Our Sunday morning in Marrakech began with us awaking just in time for breakfast on the terrace of our riad (yup, if that place wasn’t already gorgeous enough, it also had a beautiful terrace!) This time breakfast included a different assortment of pastries and breads, yogurt, orange juice and another unknown type of creamy cheese. We definitely lounged around a bit more on Sunday and didn’t actually leave the riad until around noon, despite having a very full schedule of sightseeing planned. We really wanted to concentrate on the sites located in the southern part of the medina, especially the palaces and tombs. So instead of weaving our way through the tangled souks, we just took one of the larger streets that rings the old town and goes directly to the Djemaa el-fna square (the one with the monkeys and snakes, which I unfortunately got a better view of in the daylight…)

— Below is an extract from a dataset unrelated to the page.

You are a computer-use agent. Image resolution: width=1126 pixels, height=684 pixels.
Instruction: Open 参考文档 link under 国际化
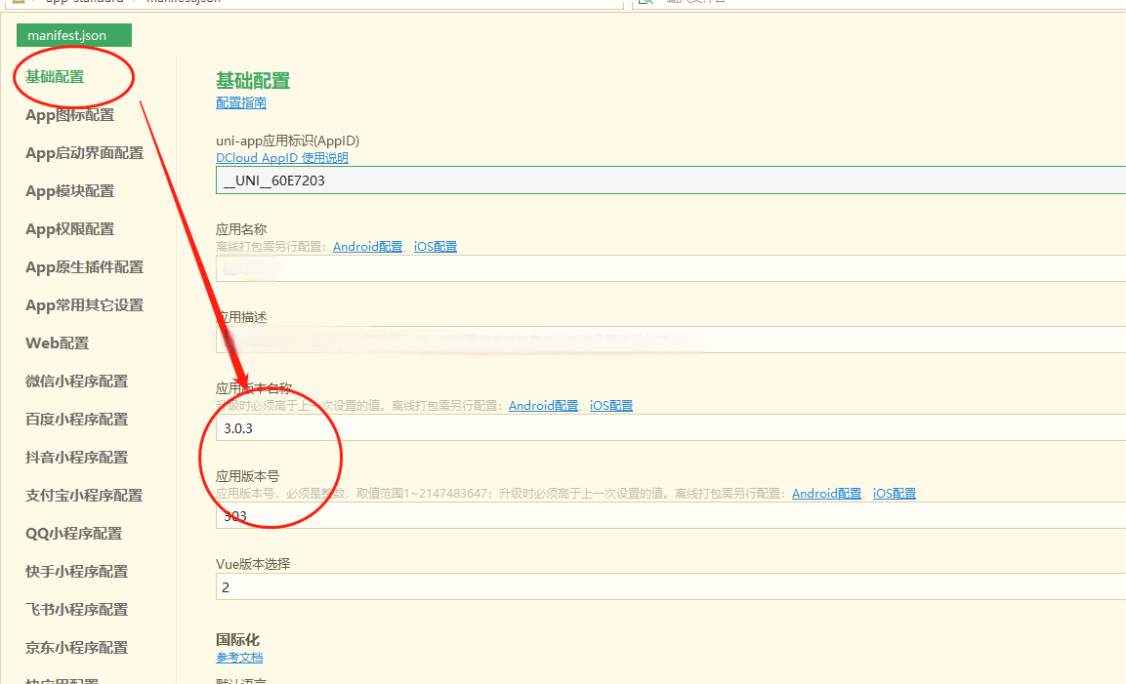pos(239,658)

But before that, we swung by Marrakech’s most famous mosque, the Koutoubia Mosque. The mosque was built in the 12th century after the original had to be torn down (it didn’t align properly with Mecca, but the ruins are still there!) The spire at the top was apparently once made from gold – specifically from the melted-down jewelry of the sultan’s wife, her punishment after she was caught eating during Ramadan. Non-Muslims aren’t allowed inside mosques in Morocco, except for the Hassan II Mosque in Casablanca, which I highly recommend visiting if you ever find yourself there (it can fit more than 25,000 people inside AND it has a retractable roof!) But peering at the outside and walking through the gardens was a nice way to start our morning…errr afternoon. 😛
Then we thought we’d give the Djemaa el-fna square another chance in the daylight, and I have to admit we enjoyed some very nice juices from one of the stands. I asked for an avocado juice and instead of saying, “Sorry ma’am, I don’t have any avocados”, the guy literally went and bought some avocados for me! So that was great! Once I got my avocado juice though, I was somewhat accosted by a henna tattoo artist, who, when I said “No, thank you” to her offer of a tattoo, grabbed my arm and, bringing the henna needle towards me, said, “It’s a gift!” GAH! :O I wiggled away and there was no harm done obviously, but still, not so sure how I feel about that square!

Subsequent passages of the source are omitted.